Below are the records; copy exactly the stretch from the line containing "Where should I click to: Collapse" through the line containing "You are a computer-use agent. 1080x582", both ends included, and nothing else.
·····
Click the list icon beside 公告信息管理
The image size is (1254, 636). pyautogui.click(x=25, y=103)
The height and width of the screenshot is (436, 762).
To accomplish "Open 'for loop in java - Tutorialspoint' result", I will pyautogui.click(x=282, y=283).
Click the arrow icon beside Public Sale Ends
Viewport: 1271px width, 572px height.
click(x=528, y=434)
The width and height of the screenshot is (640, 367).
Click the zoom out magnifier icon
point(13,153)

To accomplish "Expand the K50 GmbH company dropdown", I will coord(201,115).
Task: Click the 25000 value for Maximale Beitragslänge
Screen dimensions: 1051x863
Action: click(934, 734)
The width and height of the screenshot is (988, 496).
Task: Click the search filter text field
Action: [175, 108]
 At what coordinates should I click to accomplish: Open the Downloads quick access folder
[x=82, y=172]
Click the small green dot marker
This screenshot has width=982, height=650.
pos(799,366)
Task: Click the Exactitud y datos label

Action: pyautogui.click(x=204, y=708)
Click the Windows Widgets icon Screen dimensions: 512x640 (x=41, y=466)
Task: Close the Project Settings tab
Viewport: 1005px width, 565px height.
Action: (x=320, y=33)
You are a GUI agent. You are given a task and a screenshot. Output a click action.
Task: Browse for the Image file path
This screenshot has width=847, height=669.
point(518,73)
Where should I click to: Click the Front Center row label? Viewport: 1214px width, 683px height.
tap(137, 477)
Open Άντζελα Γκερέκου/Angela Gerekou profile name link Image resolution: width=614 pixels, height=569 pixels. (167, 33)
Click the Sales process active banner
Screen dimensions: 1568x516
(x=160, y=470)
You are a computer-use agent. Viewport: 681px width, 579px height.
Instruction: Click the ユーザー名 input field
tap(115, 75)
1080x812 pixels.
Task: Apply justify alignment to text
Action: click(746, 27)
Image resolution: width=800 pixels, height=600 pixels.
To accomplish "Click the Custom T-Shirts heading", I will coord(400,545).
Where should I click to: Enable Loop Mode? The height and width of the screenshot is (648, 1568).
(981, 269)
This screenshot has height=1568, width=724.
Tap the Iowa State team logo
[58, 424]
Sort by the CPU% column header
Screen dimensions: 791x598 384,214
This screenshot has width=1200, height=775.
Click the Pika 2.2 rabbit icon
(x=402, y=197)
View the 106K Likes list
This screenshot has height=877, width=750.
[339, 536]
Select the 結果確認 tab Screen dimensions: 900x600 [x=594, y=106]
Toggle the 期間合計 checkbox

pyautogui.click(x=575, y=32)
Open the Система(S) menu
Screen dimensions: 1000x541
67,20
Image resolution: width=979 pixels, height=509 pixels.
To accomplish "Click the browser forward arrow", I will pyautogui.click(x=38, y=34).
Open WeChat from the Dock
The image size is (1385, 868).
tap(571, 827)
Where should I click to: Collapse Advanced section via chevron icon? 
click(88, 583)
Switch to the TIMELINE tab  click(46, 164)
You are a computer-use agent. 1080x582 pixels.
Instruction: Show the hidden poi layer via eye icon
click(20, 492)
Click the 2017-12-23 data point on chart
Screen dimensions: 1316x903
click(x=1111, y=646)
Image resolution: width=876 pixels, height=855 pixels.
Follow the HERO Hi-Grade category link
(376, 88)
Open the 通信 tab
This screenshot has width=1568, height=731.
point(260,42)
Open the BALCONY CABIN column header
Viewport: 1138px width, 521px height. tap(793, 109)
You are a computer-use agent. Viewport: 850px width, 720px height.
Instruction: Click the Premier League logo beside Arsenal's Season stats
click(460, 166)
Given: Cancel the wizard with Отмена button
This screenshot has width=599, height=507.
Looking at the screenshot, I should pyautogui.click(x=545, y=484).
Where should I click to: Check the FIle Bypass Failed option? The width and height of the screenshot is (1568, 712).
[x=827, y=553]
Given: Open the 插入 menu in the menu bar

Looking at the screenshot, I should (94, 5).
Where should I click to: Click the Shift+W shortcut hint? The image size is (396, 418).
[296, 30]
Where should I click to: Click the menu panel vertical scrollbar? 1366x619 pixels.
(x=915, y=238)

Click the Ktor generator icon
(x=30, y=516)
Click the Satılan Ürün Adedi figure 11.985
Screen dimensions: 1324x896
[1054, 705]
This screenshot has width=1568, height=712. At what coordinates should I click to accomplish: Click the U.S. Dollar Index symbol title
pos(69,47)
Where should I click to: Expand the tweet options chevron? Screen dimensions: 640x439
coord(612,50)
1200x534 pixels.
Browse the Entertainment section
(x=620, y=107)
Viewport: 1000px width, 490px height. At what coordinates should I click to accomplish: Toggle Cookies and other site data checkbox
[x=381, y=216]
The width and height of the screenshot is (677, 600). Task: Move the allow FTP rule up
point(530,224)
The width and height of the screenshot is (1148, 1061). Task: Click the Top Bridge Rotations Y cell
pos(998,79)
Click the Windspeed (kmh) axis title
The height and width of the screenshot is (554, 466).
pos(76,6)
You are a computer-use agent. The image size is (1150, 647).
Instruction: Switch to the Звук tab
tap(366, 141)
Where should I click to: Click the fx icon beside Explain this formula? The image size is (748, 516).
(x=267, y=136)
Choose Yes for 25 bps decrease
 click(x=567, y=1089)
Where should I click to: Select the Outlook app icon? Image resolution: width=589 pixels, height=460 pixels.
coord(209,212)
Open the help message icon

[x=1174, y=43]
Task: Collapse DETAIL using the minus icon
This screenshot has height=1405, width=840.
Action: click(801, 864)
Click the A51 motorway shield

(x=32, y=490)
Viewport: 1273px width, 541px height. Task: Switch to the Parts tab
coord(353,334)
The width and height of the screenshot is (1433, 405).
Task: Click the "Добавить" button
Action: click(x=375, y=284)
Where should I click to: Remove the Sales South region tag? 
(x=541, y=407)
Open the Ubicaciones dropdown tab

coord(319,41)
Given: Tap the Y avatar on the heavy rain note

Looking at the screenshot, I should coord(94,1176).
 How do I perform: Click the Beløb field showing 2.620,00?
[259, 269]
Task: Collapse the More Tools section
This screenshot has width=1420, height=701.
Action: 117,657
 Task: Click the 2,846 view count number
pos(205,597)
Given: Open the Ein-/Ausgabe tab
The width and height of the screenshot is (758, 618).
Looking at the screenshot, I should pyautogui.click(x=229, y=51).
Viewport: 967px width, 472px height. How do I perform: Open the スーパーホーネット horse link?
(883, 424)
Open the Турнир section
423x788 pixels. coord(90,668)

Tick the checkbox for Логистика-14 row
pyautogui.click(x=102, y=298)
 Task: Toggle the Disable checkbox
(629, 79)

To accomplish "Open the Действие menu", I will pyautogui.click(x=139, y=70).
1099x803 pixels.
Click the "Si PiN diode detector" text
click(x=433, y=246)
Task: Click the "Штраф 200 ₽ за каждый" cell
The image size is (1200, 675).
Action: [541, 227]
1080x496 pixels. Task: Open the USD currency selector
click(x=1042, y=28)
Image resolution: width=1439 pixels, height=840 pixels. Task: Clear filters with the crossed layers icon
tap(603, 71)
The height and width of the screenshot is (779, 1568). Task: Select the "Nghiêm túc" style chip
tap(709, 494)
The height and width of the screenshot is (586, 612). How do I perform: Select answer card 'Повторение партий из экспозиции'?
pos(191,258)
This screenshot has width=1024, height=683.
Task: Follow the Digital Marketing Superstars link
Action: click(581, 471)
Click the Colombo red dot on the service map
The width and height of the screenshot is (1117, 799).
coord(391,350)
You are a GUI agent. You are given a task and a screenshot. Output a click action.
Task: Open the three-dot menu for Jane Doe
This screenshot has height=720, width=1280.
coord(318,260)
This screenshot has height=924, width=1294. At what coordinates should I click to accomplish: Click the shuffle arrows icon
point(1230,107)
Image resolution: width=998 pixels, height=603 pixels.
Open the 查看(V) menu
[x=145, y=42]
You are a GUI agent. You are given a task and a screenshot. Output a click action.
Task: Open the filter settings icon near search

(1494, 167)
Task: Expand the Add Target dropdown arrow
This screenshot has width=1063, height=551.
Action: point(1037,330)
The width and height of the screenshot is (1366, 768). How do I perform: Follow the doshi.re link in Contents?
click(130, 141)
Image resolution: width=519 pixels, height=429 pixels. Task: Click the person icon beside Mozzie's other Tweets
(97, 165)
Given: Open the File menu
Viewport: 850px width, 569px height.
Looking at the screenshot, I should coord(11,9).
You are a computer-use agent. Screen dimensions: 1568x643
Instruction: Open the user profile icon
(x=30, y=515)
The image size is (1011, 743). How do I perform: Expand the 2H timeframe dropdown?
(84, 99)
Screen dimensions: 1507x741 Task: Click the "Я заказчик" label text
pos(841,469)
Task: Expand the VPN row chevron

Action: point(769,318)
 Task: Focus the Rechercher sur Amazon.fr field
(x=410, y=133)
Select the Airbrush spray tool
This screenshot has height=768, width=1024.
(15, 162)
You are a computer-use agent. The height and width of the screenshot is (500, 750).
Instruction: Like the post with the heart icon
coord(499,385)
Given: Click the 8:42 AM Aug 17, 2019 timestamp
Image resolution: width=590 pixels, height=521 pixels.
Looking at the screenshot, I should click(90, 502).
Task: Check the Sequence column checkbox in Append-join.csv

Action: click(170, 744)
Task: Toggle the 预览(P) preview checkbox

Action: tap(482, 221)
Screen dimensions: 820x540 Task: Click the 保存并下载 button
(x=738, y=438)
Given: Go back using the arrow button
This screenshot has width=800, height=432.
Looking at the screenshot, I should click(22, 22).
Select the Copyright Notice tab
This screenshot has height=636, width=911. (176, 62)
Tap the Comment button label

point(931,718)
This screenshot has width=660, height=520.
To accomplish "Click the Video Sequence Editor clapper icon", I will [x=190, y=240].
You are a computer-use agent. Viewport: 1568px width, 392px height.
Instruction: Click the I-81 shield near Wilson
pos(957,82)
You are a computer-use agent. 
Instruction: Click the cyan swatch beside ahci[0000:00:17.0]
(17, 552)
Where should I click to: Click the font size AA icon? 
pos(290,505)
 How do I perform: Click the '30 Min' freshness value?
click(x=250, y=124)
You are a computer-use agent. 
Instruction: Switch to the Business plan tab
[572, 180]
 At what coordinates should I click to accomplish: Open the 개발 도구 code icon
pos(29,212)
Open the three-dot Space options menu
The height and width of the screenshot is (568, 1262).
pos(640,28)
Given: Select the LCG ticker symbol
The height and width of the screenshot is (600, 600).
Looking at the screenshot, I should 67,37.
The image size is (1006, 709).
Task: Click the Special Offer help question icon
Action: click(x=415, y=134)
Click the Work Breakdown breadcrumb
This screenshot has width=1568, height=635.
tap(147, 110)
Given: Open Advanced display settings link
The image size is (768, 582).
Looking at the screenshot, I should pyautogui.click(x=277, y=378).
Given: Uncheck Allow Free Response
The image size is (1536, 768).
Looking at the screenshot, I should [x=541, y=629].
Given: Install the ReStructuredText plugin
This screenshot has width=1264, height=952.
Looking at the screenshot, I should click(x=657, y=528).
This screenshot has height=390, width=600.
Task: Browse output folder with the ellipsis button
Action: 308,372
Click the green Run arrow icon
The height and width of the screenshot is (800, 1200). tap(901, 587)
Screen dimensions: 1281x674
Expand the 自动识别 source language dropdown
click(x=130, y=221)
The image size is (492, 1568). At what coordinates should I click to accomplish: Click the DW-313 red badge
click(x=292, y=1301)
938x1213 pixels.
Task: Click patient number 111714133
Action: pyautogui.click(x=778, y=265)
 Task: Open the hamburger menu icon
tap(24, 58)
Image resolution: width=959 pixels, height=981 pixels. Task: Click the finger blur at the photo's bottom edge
·····
■ **Response to the exercise**:
Where should I click to: Collapse Advanced section via chevron icon? 
click(88, 583)
Switch to the TIMELINE tab  click(46, 164)
You are a computer-use agent. 1080x582 pixels.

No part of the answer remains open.